Tightly regulated bacteriolysis for production of empty Salmonella Enteritidis envelope.

To avoid leaky expression of the bacterial host-toxic PhiX174 lysis gene E from the λpR promoter, a convergent promoter construct was made in which gene E was placed between a sense λpR promoter and an anti-sense P araBAD promoter. In the presence of l-arabinose, leaky transcription of lysis gene E at 28°C from the sense λpR promoter was repressed by an anti-sense RNA simultaneously expressed from the P araBAD promoter. The stringent repression of lysis gene E in the absence of induction temperature resulted into higher concentration of bacteria in culture suspension, and consequently higher and stable production of a Salmonella Enteritidis (S. Enteritidis) ghost. The immunogenicity of the S. Enteritidis ghost was evaluated by immunizing chickens. Chickens from the immunized group demonstrated a significant increase in the levels of S. Enteritidis-specific plasma IgG, intestinal sIgA, and lymphocyte proliferative response.
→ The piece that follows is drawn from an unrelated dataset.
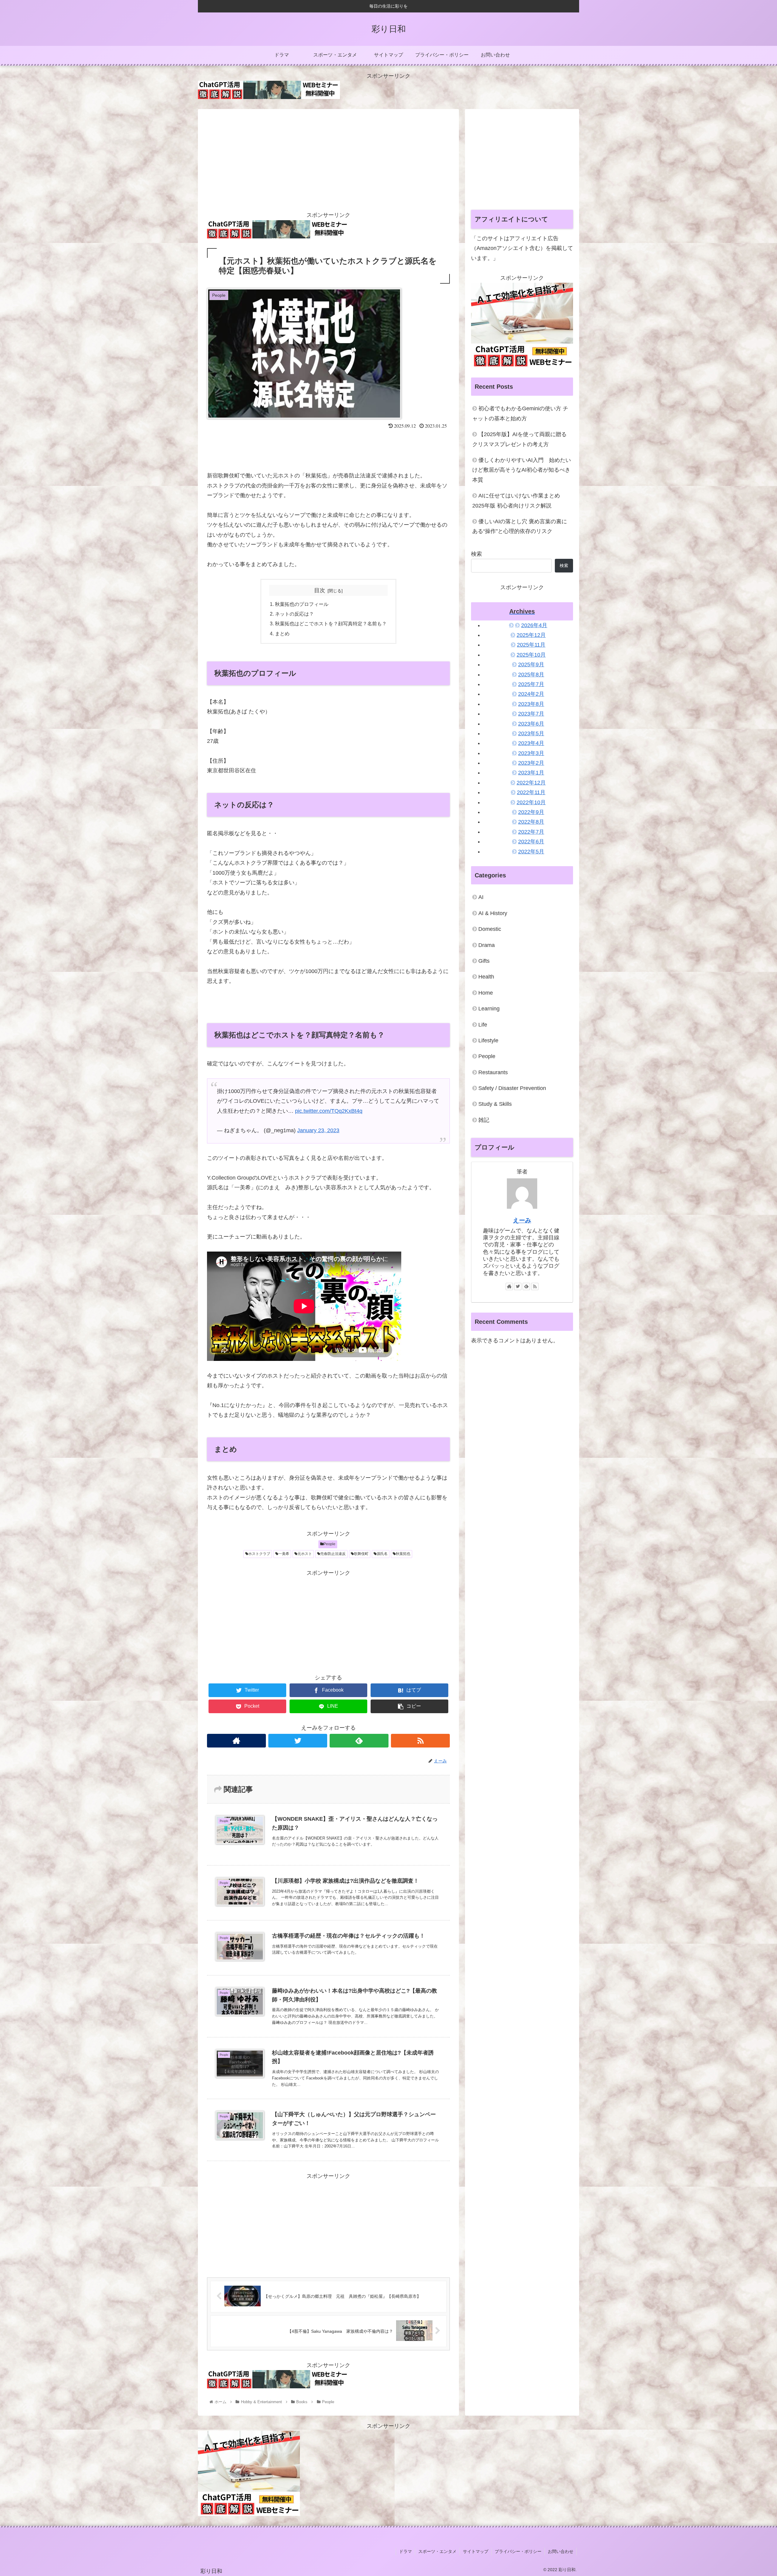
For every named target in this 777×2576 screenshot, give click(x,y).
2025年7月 (531, 684)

After virulent S. Enteritidis challenge, the immunized group exhibited decreased bacterial recovery from organs compared with the non-immunized group. Together, these results demonstrate that the stringent molecular control over leaky transcription of lysis gene E enabled the stable production of S. Enteritidis ghost, and immunization with the S. Enteritidis ghost can protect chickens by inducing robust humoral and cellular immune responses.